----- Supplied material -----
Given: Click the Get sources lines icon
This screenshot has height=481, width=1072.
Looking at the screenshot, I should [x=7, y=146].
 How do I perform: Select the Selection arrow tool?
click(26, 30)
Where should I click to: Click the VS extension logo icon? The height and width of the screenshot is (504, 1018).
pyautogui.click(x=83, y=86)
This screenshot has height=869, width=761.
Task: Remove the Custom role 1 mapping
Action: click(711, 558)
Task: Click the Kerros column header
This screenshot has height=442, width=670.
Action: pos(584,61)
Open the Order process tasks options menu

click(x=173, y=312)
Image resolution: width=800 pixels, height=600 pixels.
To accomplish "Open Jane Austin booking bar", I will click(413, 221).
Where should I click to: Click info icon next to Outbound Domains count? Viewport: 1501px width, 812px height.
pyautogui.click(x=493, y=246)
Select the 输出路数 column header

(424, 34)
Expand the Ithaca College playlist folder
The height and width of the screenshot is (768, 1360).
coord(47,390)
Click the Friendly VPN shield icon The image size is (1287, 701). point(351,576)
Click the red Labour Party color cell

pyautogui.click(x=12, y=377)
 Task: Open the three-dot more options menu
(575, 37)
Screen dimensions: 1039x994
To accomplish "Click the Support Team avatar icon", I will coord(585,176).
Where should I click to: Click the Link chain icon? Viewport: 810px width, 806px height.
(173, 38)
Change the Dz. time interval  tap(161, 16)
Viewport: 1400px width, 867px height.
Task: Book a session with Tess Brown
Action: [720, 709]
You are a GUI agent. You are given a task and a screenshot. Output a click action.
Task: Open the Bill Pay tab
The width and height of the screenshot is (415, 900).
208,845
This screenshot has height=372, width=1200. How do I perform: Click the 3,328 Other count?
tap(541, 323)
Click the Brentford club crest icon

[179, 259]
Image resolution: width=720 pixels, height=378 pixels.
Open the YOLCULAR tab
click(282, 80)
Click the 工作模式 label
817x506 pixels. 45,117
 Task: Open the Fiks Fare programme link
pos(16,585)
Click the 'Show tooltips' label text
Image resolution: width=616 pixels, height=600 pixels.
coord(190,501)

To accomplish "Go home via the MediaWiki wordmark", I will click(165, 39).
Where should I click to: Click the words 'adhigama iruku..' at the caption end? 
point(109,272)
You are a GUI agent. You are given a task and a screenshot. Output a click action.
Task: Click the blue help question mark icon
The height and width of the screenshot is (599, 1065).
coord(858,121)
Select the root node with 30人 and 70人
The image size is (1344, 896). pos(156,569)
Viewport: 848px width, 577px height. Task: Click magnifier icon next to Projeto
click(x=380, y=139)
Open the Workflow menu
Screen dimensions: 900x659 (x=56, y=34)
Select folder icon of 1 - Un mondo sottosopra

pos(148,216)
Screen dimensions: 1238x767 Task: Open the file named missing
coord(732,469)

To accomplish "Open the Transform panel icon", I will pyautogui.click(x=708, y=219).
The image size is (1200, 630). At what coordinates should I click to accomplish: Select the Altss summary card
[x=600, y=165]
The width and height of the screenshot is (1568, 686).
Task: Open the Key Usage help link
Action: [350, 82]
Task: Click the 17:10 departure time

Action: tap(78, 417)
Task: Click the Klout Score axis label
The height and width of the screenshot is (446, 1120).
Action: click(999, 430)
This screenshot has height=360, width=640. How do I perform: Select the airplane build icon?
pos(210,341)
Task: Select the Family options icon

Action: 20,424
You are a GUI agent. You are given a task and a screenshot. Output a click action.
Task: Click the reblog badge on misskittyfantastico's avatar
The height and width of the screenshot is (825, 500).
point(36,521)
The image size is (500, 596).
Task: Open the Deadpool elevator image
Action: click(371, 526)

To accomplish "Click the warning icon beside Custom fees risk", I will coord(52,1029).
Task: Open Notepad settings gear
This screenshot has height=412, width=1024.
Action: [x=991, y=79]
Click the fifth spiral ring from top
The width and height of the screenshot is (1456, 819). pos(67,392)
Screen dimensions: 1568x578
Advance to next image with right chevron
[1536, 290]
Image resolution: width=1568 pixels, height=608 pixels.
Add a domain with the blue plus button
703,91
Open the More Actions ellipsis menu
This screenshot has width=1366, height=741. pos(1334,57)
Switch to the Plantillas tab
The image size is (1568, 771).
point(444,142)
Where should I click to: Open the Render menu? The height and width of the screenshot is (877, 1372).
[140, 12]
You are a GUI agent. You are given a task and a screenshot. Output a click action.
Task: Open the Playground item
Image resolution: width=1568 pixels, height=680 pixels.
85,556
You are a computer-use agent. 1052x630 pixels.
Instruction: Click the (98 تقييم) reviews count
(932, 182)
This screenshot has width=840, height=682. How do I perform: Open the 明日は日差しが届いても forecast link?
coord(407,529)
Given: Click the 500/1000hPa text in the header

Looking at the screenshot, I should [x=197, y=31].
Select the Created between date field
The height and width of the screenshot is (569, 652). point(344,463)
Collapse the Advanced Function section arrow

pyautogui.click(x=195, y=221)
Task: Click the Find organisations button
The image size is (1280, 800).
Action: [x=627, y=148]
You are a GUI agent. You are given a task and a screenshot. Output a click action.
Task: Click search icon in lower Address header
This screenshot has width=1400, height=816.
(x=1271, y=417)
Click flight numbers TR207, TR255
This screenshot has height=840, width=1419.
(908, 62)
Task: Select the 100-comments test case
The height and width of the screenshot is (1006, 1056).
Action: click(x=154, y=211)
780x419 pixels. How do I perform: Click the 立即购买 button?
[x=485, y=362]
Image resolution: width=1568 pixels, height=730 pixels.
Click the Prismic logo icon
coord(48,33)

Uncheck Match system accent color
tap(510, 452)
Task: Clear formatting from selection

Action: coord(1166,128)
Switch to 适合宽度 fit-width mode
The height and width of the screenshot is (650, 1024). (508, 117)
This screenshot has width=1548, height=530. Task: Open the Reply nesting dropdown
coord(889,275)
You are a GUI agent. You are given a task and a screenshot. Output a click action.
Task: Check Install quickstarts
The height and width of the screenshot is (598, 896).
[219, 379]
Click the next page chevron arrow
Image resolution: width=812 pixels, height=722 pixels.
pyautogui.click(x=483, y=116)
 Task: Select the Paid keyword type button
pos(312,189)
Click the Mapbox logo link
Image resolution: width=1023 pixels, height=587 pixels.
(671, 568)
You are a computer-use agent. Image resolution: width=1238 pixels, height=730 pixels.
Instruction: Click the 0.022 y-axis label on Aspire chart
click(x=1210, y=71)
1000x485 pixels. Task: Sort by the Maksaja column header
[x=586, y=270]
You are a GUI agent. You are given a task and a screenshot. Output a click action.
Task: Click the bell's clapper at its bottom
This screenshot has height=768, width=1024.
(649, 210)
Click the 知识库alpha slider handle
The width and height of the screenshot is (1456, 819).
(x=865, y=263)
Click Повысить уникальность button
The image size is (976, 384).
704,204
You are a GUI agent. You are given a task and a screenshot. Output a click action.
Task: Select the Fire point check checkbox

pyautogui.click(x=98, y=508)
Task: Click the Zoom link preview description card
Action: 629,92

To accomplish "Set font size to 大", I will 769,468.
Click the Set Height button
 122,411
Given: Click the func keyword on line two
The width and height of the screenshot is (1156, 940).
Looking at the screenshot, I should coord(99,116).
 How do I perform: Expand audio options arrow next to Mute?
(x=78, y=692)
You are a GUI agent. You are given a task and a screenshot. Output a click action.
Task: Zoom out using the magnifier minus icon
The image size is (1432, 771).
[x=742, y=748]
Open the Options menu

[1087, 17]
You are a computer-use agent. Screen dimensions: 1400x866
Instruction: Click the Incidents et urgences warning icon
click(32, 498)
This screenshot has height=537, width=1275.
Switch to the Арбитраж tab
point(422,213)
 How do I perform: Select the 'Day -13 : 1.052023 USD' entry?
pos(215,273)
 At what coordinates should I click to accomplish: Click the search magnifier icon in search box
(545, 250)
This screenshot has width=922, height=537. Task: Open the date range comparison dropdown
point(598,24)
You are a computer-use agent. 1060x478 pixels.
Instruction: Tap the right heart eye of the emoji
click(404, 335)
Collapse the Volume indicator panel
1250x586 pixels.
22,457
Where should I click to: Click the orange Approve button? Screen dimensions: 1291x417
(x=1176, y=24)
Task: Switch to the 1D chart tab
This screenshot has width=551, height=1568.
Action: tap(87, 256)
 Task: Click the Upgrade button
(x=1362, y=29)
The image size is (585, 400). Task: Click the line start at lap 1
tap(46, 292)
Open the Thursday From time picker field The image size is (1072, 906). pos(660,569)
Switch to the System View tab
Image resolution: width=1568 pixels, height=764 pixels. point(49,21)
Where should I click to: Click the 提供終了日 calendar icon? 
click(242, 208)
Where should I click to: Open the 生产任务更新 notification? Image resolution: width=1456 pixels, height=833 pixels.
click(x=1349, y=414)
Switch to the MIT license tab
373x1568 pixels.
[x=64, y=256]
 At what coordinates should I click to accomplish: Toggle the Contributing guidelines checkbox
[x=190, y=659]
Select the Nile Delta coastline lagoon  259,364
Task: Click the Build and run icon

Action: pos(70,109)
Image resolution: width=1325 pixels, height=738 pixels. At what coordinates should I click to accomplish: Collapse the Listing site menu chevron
-----
In the listing above, find the line containing "This screenshot has width=840, height=682." and the line containing "Task: Click the Find organisations button", then repeat those two lines and everything between them exactly.

▶ **Task solution**
This screenshot has width=840, height=682. How do I perform: Open the 明日は日差しが届いても forecast link?
coord(407,529)
Given: Click the 500/1000hPa text in the header

Looking at the screenshot, I should [x=197, y=31].
Select the Created between date field
The height and width of the screenshot is (569, 652). point(344,463)
Collapse the Advanced Function section arrow

pyautogui.click(x=195, y=221)
Task: Click the Find organisations button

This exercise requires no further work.